→ Job:
Switch every "Locate an element on the screen" in the listing below to "Find an element in the screenshot" and write out all the lines again with nothing else changed.

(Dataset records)
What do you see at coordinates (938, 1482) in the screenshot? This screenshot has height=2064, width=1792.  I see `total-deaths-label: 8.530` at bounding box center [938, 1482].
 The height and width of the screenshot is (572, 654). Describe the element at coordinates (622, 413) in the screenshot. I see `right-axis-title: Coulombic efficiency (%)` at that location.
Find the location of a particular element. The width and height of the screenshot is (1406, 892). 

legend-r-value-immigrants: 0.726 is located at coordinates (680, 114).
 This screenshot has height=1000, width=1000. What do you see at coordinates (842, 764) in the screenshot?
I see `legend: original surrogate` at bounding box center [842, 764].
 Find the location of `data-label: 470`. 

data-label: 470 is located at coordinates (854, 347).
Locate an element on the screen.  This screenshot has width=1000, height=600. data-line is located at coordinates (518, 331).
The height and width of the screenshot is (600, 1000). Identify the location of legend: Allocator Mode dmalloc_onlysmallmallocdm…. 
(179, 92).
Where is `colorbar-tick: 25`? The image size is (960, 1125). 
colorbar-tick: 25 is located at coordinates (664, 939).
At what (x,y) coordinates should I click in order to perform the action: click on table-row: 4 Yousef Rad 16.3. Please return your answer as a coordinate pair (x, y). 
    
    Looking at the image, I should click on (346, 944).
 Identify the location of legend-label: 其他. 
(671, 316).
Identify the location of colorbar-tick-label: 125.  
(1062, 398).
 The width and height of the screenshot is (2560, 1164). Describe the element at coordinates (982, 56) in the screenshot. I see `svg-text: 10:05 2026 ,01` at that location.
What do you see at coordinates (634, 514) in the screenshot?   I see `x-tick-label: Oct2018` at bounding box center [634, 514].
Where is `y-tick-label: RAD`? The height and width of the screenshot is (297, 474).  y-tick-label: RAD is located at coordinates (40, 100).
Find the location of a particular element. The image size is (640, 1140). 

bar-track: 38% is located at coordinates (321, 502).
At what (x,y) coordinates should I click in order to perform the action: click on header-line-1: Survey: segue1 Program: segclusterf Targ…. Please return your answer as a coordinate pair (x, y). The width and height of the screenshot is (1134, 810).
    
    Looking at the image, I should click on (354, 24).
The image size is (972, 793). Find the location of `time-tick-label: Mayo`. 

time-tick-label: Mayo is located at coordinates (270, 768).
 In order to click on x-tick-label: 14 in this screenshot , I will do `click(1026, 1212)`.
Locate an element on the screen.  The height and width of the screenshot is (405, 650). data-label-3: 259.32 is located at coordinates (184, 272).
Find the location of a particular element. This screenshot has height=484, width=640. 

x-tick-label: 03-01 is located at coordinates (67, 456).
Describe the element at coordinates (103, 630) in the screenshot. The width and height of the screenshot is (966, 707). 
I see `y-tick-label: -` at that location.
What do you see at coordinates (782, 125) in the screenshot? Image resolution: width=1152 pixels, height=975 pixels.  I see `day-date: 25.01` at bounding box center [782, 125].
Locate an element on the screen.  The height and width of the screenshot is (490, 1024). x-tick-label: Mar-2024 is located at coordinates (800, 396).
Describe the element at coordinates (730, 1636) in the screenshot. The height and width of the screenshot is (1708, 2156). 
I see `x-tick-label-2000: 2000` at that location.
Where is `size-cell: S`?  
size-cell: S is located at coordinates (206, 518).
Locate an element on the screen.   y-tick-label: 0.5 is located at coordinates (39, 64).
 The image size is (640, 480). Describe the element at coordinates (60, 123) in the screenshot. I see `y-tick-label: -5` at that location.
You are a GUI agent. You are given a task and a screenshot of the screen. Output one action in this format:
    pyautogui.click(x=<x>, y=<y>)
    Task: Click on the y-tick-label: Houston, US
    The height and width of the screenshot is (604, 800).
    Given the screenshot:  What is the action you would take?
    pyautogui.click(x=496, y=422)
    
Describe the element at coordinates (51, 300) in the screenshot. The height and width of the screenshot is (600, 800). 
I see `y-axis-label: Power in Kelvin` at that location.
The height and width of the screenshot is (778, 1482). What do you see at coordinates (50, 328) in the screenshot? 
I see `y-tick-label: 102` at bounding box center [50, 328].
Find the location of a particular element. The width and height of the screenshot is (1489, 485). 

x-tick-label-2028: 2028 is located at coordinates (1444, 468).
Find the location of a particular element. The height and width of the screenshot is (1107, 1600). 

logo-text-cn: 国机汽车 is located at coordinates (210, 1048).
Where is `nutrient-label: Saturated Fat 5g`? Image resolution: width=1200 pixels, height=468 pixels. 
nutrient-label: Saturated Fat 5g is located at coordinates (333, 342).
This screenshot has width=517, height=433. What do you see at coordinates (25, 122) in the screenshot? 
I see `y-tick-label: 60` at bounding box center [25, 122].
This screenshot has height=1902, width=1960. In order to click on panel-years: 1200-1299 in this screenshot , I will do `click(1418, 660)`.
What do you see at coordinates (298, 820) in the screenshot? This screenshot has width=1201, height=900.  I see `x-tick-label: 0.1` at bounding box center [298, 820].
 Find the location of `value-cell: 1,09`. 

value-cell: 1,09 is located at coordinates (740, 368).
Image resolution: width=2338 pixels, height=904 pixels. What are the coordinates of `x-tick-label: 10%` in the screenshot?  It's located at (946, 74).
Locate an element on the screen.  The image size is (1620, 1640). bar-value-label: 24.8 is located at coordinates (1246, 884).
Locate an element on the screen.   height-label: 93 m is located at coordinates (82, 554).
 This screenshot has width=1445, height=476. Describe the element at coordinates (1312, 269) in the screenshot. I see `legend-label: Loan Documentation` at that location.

→ Final answer:
What do you see at coordinates (938, 1482) in the screenshot? This screenshot has height=2064, width=1792.  I see `total-deaths-label: 8.530` at bounding box center [938, 1482].
 The height and width of the screenshot is (572, 654). Describe the element at coordinates (622, 413) in the screenshot. I see `right-axis-title: Coulombic efficiency (%)` at that location.
Find the location of a particular element. The width and height of the screenshot is (1406, 892). 

legend-r-value-immigrants: 0.726 is located at coordinates (680, 114).
 This screenshot has height=1000, width=1000. What do you see at coordinates (842, 764) in the screenshot?
I see `legend: original surrogate` at bounding box center [842, 764].
 Find the location of `data-label: 470`. 

data-label: 470 is located at coordinates (854, 347).
Find an element in the screenshot.  This screenshot has width=1000, height=600. data-line is located at coordinates (518, 331).
The height and width of the screenshot is (600, 1000). Identify the location of legend: Allocator Mode dmalloc_onlysmallmallocdm…. 
(179, 92).
Where is `colorbar-tick: 25`? The image size is (960, 1125). 
colorbar-tick: 25 is located at coordinates (664, 939).
At what (x,y) coordinates should I click in order to perform the action: click on table-row: 4 Yousef Rad 16.3. Please return your answer as a coordinate pair (x, y). 
    
    Looking at the image, I should click on (346, 944).
 Identify the location of legend-label: 其他. 
(671, 316).
Identify the location of colorbar-tick-label: 125.  
(1062, 398).
 The width and height of the screenshot is (2560, 1164). Describe the element at coordinates (982, 56) in the screenshot. I see `svg-text: 10:05 2026 ,01` at that location.
What do you see at coordinates (634, 514) in the screenshot?   I see `x-tick-label: Oct2018` at bounding box center [634, 514].
Where is `y-tick-label: RAD`? The height and width of the screenshot is (297, 474).  y-tick-label: RAD is located at coordinates (40, 100).
Find the location of a particular element. The image size is (640, 1140). 

bar-track: 38% is located at coordinates (321, 502).
At what (x,y) coordinates should I click in order to perform the action: click on header-line-1: Survey: segue1 Program: segclusterf Targ…. Please return your answer as a coordinate pair (x, y). The width and height of the screenshot is (1134, 810).
    
    Looking at the image, I should click on (354, 24).
The image size is (972, 793). Find the location of `time-tick-label: Mayo`. 

time-tick-label: Mayo is located at coordinates (270, 768).
 In order to click on x-tick-label: 14 in this screenshot , I will do `click(1026, 1212)`.
Find an element in the screenshot.  The height and width of the screenshot is (405, 650). data-label-3: 259.32 is located at coordinates (184, 272).
Find the location of a particular element. This screenshot has height=484, width=640. 

x-tick-label: 03-01 is located at coordinates (67, 456).
Describe the element at coordinates (103, 630) in the screenshot. The width and height of the screenshot is (966, 707). 
I see `y-tick-label: -` at that location.
What do you see at coordinates (782, 125) in the screenshot? Image resolution: width=1152 pixels, height=975 pixels.  I see `day-date: 25.01` at bounding box center [782, 125].
Find an element in the screenshot.  The height and width of the screenshot is (490, 1024). x-tick-label: Mar-2024 is located at coordinates (800, 396).
Describe the element at coordinates (730, 1636) in the screenshot. The height and width of the screenshot is (1708, 2156). 
I see `x-tick-label-2000: 2000` at that location.
Where is `size-cell: S`?  
size-cell: S is located at coordinates (206, 518).
Find an element in the screenshot.   y-tick-label: 0.5 is located at coordinates (39, 64).
 The image size is (640, 480). Describe the element at coordinates (60, 123) in the screenshot. I see `y-tick-label: -5` at that location.
You are a GUI agent. You are given a task and a screenshot of the screen. Output one action in this format:
    pyautogui.click(x=<x>, y=<y>)
    Task: Click on the y-tick-label: Houston, US
    The height and width of the screenshot is (604, 800).
    Given the screenshot:  What is the action you would take?
    pyautogui.click(x=496, y=422)
    
Describe the element at coordinates (51, 300) in the screenshot. The height and width of the screenshot is (600, 800). 
I see `y-axis-label: Power in Kelvin` at that location.
The height and width of the screenshot is (778, 1482). What do you see at coordinates (50, 328) in the screenshot? 
I see `y-tick-label: 102` at bounding box center [50, 328].
Find the location of a particular element. The width and height of the screenshot is (1489, 485). 

x-tick-label-2028: 2028 is located at coordinates (1444, 468).
Find the location of a particular element. The height and width of the screenshot is (1107, 1600). 

logo-text-cn: 国机汽车 is located at coordinates (210, 1048).
Where is `nutrient-label: Saturated Fat 5g`? Image resolution: width=1200 pixels, height=468 pixels. 
nutrient-label: Saturated Fat 5g is located at coordinates (333, 342).
This screenshot has width=517, height=433. What do you see at coordinates (25, 122) in the screenshot? 
I see `y-tick-label: 60` at bounding box center [25, 122].
This screenshot has height=1902, width=1960. In order to click on panel-years: 1200-1299 in this screenshot , I will do `click(1418, 660)`.
What do you see at coordinates (298, 820) in the screenshot? This screenshot has width=1201, height=900.  I see `x-tick-label: 0.1` at bounding box center [298, 820].
 Find the location of `value-cell: 1,09`. 

value-cell: 1,09 is located at coordinates (740, 368).
Image resolution: width=2338 pixels, height=904 pixels. What are the coordinates of `x-tick-label: 10%` in the screenshot?  It's located at (946, 74).
Find an element in the screenshot.  The image size is (1620, 1640). bar-value-label: 24.8 is located at coordinates (1246, 884).
Find an element in the screenshot.   height-label: 93 m is located at coordinates (82, 554).
 This screenshot has width=1445, height=476. Describe the element at coordinates (1312, 269) in the screenshot. I see `legend-label: Loan Documentation` at that location.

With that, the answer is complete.